Recorded data:
= = =

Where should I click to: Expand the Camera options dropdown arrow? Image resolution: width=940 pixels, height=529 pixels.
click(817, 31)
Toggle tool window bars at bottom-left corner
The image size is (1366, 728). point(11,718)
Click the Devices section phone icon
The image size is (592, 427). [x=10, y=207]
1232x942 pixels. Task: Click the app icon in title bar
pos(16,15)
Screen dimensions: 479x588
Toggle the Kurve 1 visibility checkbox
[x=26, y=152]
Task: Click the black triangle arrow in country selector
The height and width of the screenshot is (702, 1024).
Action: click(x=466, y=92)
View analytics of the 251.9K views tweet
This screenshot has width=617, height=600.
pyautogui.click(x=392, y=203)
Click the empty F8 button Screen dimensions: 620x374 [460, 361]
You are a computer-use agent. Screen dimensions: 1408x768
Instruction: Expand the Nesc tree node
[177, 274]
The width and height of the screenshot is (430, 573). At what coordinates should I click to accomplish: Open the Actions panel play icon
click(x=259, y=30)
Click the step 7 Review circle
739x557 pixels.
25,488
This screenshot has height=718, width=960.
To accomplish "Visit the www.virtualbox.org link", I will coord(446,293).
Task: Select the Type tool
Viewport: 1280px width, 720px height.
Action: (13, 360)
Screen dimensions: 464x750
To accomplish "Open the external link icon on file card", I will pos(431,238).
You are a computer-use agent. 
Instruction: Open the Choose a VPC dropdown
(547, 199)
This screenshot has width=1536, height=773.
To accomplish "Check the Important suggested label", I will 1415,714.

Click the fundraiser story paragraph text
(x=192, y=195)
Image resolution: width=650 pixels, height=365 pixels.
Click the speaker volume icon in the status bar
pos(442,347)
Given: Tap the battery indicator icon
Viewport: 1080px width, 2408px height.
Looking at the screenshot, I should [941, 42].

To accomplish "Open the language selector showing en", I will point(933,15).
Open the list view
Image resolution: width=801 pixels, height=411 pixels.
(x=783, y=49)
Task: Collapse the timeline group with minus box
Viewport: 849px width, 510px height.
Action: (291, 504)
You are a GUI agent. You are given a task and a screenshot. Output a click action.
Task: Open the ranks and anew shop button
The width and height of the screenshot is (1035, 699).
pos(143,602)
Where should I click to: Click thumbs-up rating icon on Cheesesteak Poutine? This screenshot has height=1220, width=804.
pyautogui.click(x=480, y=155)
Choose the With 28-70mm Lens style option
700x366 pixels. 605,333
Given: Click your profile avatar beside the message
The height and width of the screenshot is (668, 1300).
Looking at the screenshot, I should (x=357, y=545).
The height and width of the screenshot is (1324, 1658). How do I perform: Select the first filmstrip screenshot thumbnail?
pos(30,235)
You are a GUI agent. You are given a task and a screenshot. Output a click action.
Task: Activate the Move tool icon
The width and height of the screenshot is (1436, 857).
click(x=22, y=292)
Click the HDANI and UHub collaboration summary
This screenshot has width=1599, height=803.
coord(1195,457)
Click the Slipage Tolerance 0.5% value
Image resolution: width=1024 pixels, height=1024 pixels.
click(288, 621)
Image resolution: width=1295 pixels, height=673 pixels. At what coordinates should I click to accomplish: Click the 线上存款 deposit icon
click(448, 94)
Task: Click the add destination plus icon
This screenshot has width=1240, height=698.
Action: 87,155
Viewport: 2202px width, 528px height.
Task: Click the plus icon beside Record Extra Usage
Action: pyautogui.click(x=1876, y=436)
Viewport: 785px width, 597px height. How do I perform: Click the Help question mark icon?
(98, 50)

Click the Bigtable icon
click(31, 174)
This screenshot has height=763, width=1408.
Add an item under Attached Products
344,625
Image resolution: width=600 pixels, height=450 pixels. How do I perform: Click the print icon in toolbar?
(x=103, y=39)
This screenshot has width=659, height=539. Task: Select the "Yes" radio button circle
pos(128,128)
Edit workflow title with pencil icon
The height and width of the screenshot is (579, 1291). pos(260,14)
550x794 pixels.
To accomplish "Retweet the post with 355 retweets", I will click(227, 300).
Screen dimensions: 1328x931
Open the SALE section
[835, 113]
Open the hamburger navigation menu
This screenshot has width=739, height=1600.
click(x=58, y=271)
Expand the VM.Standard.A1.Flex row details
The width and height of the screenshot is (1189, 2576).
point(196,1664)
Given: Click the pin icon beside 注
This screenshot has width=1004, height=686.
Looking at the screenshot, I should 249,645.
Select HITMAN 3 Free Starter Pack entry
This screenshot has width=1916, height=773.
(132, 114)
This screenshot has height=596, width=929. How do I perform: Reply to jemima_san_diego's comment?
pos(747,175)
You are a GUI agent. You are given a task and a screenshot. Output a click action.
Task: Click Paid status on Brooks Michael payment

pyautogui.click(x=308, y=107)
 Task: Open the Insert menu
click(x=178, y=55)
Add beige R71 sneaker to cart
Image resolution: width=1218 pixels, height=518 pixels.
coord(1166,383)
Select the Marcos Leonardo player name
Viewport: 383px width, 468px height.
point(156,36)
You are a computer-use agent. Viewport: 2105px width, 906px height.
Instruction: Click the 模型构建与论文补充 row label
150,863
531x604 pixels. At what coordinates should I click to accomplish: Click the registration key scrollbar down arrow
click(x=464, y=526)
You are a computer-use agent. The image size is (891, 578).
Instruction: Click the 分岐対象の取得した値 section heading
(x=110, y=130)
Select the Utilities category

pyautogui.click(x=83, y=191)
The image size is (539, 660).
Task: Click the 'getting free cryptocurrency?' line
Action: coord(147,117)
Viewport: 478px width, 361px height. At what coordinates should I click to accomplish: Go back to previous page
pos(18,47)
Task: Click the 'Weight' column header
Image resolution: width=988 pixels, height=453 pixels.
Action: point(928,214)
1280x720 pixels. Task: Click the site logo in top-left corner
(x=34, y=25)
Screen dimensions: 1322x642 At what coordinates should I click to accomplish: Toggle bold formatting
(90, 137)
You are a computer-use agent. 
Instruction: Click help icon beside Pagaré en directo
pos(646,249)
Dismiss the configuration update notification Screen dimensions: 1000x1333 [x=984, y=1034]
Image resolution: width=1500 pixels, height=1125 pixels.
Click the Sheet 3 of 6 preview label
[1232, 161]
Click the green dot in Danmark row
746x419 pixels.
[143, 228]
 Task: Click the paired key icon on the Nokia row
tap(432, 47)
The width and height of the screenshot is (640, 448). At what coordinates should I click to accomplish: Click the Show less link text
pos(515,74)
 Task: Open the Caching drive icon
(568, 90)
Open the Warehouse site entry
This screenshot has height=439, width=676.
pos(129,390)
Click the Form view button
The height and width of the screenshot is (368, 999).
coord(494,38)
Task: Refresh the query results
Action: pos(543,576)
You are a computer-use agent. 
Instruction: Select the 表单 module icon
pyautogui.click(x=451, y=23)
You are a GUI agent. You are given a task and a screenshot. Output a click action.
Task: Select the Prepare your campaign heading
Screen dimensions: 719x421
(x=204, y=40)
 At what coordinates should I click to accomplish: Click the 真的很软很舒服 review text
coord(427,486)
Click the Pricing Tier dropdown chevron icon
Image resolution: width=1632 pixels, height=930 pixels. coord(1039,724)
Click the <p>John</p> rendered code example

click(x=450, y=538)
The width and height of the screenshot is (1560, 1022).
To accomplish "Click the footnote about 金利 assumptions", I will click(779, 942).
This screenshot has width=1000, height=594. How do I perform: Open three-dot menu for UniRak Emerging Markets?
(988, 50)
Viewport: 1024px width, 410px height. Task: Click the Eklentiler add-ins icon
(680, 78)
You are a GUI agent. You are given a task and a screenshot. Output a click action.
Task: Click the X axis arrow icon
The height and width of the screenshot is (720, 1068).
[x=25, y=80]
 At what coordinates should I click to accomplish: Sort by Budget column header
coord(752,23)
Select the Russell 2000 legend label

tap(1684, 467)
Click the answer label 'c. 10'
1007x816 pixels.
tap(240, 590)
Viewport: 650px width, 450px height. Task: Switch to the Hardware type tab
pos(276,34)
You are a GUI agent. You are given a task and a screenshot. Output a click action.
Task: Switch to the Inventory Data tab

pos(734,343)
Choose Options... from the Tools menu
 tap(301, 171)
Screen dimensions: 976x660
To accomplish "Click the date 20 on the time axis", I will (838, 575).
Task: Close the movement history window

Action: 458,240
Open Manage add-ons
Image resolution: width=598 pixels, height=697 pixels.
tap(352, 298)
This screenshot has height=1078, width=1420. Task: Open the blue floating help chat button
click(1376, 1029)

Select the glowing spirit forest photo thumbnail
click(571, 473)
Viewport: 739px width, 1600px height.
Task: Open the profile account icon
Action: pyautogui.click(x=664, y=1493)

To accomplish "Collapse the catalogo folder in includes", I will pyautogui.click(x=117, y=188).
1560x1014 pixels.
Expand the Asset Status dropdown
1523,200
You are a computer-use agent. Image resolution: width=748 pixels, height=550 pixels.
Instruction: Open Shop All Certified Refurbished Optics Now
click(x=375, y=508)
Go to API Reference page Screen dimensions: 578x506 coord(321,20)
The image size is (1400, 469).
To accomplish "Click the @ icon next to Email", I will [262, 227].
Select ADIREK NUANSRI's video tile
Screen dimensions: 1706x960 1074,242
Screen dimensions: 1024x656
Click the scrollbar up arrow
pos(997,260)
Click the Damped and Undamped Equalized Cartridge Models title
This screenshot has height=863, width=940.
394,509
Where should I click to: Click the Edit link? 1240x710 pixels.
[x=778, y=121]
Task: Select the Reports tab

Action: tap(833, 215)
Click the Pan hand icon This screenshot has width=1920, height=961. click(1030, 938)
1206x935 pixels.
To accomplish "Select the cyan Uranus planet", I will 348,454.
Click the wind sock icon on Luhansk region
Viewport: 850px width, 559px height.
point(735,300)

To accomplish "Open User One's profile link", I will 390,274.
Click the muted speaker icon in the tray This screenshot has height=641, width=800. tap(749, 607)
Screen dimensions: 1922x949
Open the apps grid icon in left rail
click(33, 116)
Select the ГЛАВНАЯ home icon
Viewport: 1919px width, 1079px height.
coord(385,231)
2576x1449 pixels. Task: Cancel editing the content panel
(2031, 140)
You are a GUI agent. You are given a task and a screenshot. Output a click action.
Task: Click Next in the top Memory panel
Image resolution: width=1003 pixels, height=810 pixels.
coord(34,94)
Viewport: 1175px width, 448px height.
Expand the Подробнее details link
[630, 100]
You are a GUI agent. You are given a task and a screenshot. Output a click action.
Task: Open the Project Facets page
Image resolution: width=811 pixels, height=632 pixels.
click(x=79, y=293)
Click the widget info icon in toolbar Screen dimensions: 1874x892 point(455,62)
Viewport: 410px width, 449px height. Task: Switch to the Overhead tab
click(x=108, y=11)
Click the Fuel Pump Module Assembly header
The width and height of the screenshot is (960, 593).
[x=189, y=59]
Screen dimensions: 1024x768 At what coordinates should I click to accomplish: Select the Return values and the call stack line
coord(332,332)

= = =

__Brief__
Bring together all lines of the entries above in which the string "axis" occurs.

__Answer to the exercise__
Task: Click the X axis arrow icon
To accomplish "Click the date 20 on the time axis", I will (838, 575).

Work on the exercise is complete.